STUDY TEXT:
------------------------------------------------------------------------

It was a decision made following the latest meeting of the Federal Open Market Committee (FOMC).
A statement released after the announcement of the rise alluded to elevated inflation as predictably the main reason for the hike in rates. Prices rose 0.4% month-on month in September but fell annually by 0.1% down to 8.2%.
Prices remain high due to imbalances in supply and demand related to the pandemic, with food and energy costs also keeping inflation high.
The Committee continues to target a 2% rate of inflation but felt it necessary to raise rates again to achieve that longer term aim.
The move to increase rates was taken even though the statement alluded to modest growth, following last week’s estimated figure of 2.6% of growth for the third quarter of this year, a rebound from two quarters of economic contraction.
The Committee also highlighted the robust jobs market and low unemployment as significant factors, but the trends are not strong enough to avert higher borrowing costs.
Markets Move on Mixed Messages
There was some hope for those who are wary of the continuing rate raises, as the Committee’s statement revealed that “cumulative tightening of monetary policy” will be taken into account as regards future rate rises.
Yet Fed chair Jerome Powell was far more hawkish in the press conference after the rate rise was revealed.
Powell said there was no grounds for complacency, despite the acknowledgement that some officials were looking again at the pace of rate increases with respect to wider economic developments.

------------------------------------------------------------------------

MATERIAL PROVIDED:

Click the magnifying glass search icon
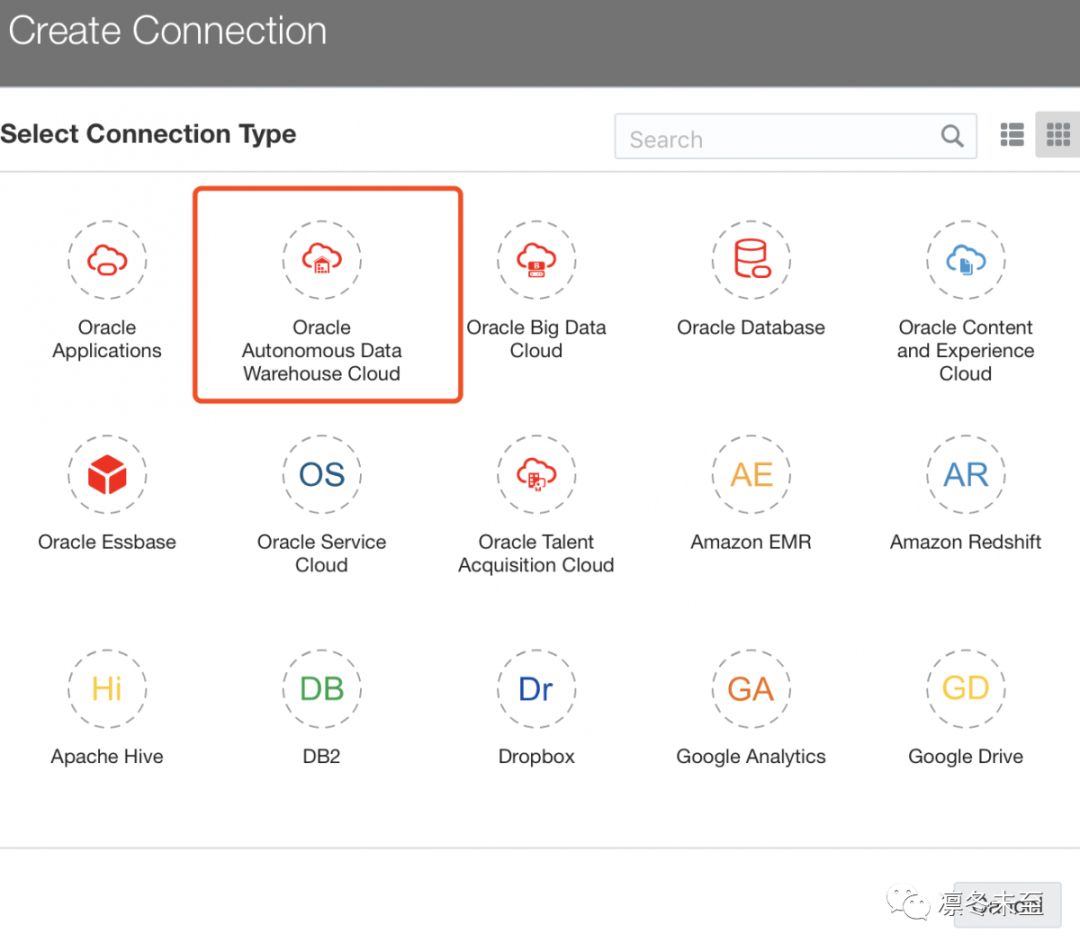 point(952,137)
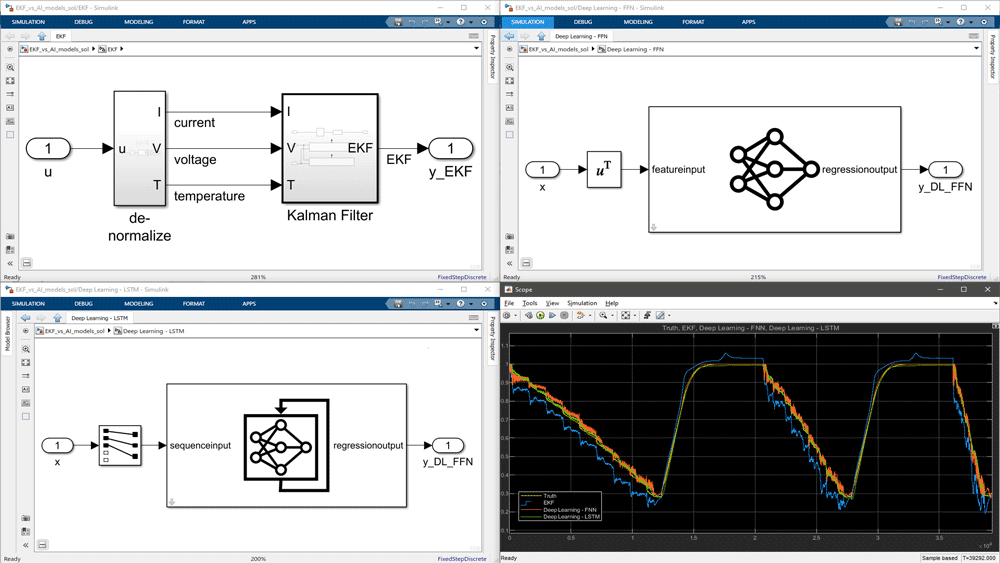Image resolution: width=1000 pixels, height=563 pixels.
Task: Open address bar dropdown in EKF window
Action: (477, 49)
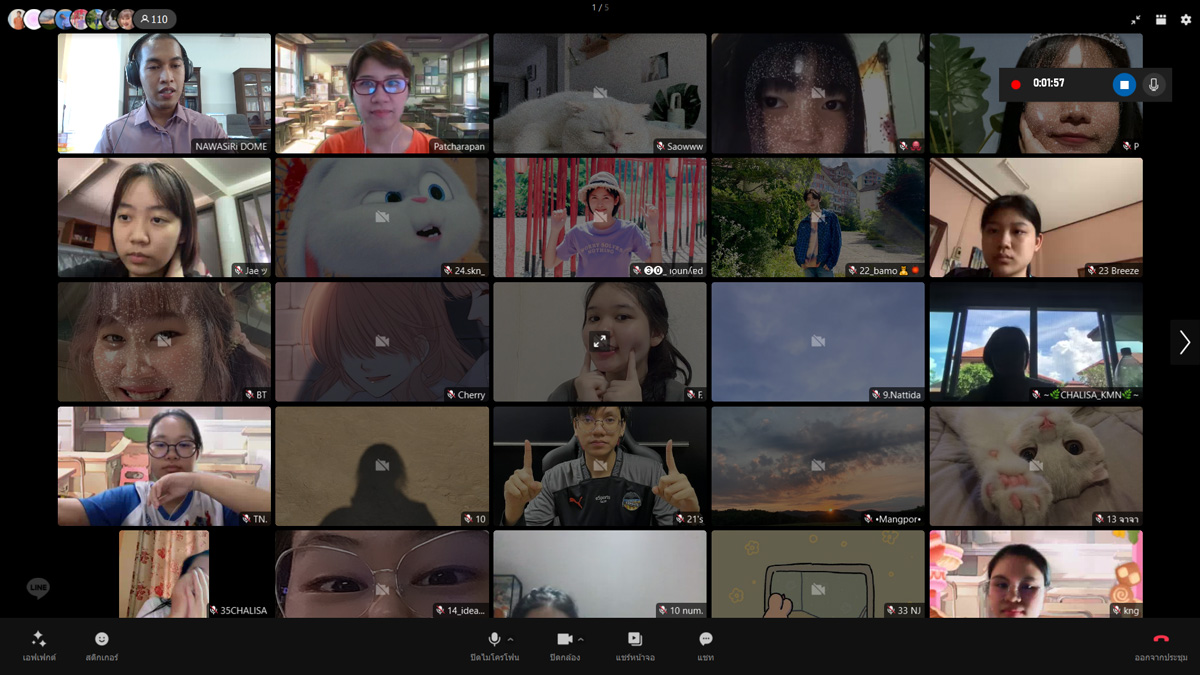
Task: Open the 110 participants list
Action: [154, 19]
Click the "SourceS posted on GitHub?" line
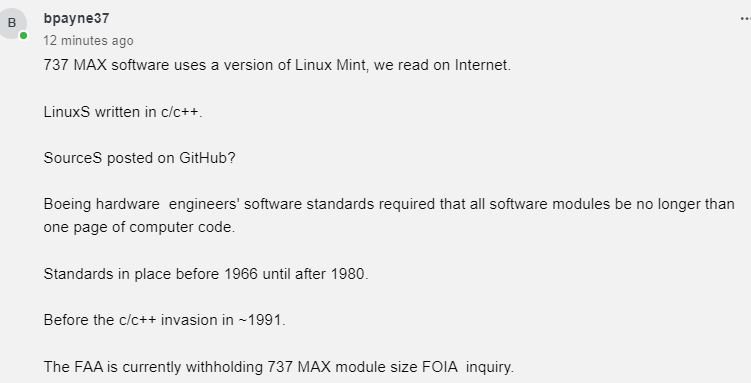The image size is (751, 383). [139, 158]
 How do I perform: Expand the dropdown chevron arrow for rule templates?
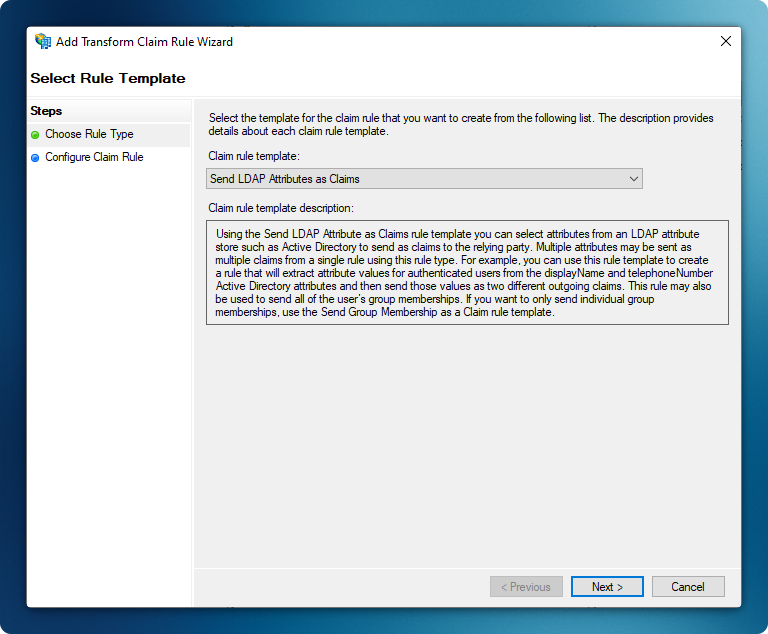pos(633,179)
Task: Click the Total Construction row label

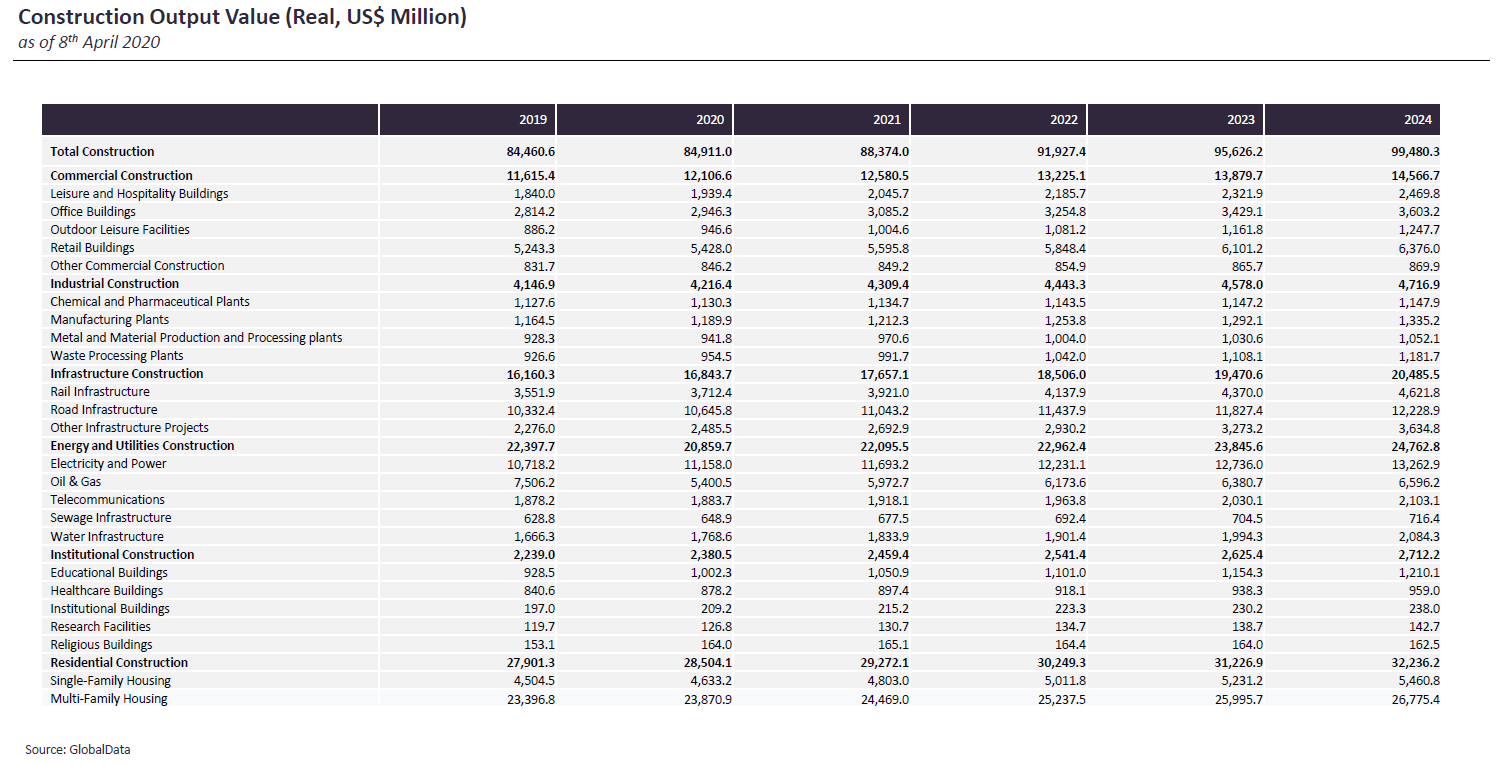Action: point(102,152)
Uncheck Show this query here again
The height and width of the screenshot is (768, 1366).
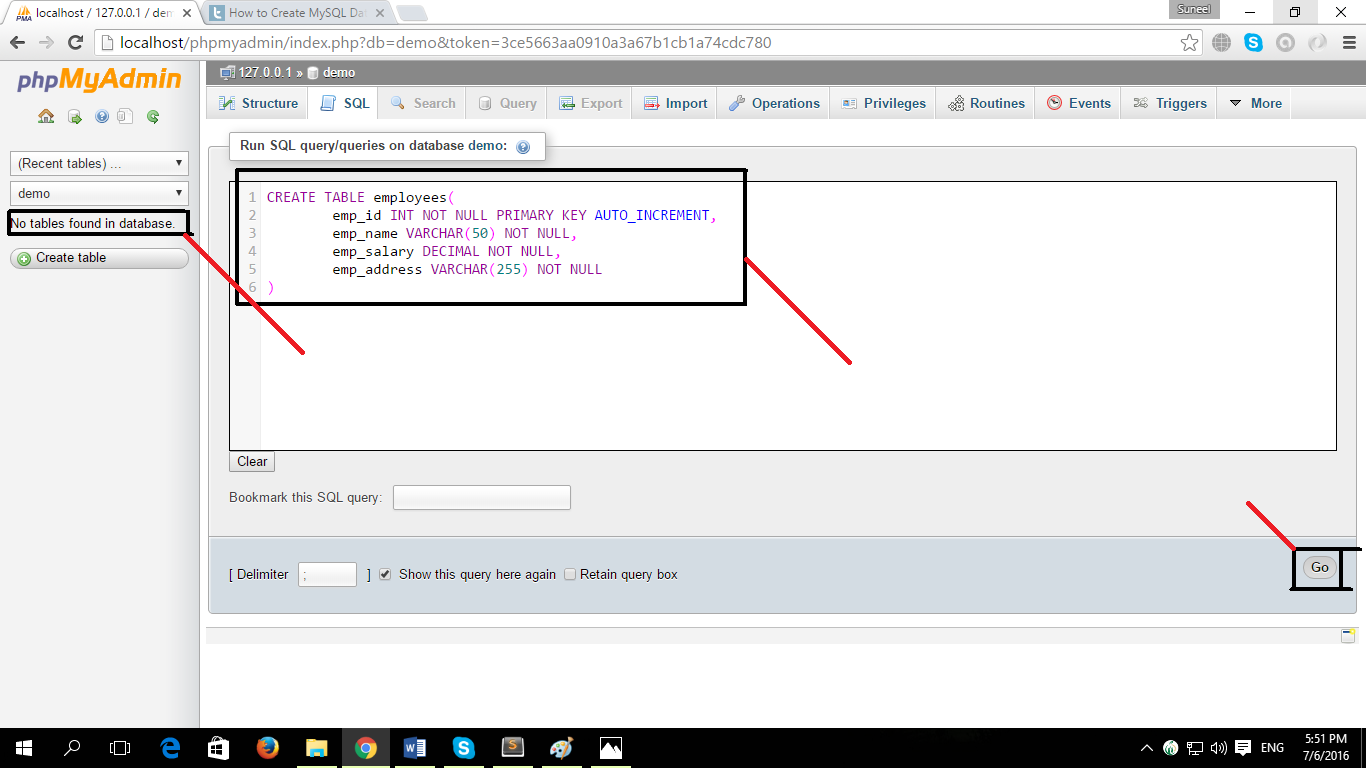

------------------------------------------------------------------------

TASK BRIEF:
Write the next part of the article on the Federal Reserve's interest rate increase, picking up after its final sentence. The material comes from a separate source.

SOLVED EXERCISE:
There is still some way to go, he said, and that incoming data since the last FOMC meeting suggested that the level of interest rates will be higher than even previously anticipated.
He gave a further warning sign to the markets that it was too premature to think about pausing the current path of rate hikes.
Powell also dismissed the view that the Fed has overtightened its monetary policy.
He indicated that rates will probably reach 4.4% by the end of this year and will not begin to fall until 2024.
Analyst Not Surprised by Fed Decision
Most investors and market analysts fully expected the latest 0.75% rise.
Morgan Stanley noted that while it could foresee the latest increase in rates, it could also soon be appropriate to calm the pace of the rate hikes.
Over December and January, the financial giant expects that the rate will be tapered to a 0.50% and 0.25% rise respectively, reaching a peak rate of 4.625%.
Yet they concede that the Committee’s view of how high that rates could go remains the same and could go as high as 5%.
The CME Group’s FedWatch tool which reviews market expectations, revealed that 87.5% of participants thought there would be a 0.75% rise this time around.
But opinion is divided over what will happen next, as 43.2% believe that there will another 0.75% increase at the 14 December FOMC meeting, but 56.8% said that there will an easing of the rise down to 0.50%.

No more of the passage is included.